SAT4Farming, an initiative to reach thousands of small-scale cocoa producers with information and services to improve their productivity and sustainability, has launched this week. It is designed to use digital technology and satellite imagery to create individual Farm Development Plans (FDPs) that guide farmers over a seven-year period.
Cocoa is the basic ingredient for chocolate, a product that has a global booming demand whilst its small-scale producers face declining yields, growing threats from pests and disease, and persistent poverty. Oddly enough, the Western basic luxury of a bar of chocolate cannot be afforded by its own producers. They are often exploited and underpaid for their crop. Ghana, the second world’s largest cocoa producer, accounts 800.000 smallholder farmers that are in need of timely training and advice.
The digital Farm Development Plans (FDPs), a specialised agronomic model for cocoa, provide a planning and monitoring tool, available over mobile devices. The tool enables farmers to map-out the future of their farms as the FDPs allows information to flow back to farmers. The role of WaterWatch and its partners is translating satellite data into information that can be incorporated into FDPs to increase yields of smallholder cocoa farms and help farmers become more resilient, sustainable and profitable. The target group consists of 240,000 Ghanaian smallholder cocoa farmers, 30% of which are women and young cocoa farmers below the age of 35.
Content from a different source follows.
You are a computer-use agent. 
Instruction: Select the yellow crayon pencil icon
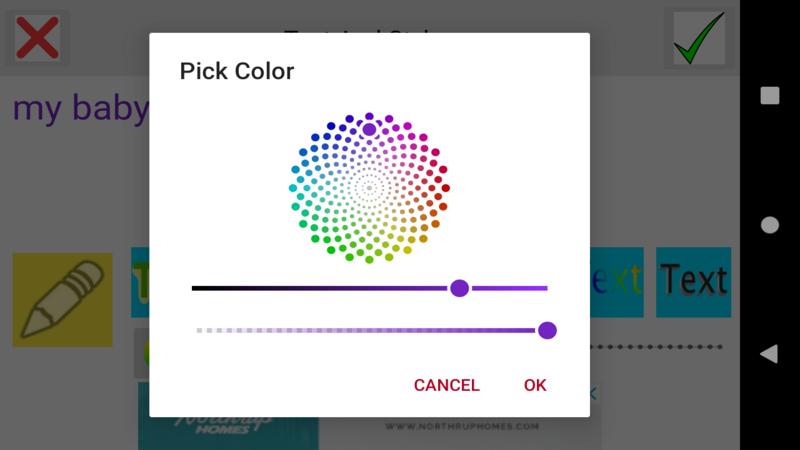tap(62, 299)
Along Waterwatch, the SAT4Farming partners include the global non-profit the Rainforest Alliance and Grameen Foundation; global cocoa trader Touton; the University of Ghana’s Department of Agricultural Economics and Agribusiness, and the Netherlands-based Satelligence. Touton started deploying the SAT4Farming digital FDPs among its network of farmers and suppliers for Mars, Inc., known to be one of the world’s largest chocolate producers with the aim of supporting a more sustainable cocoa sector by improving smallholders’ livelihoods and protecting the environment.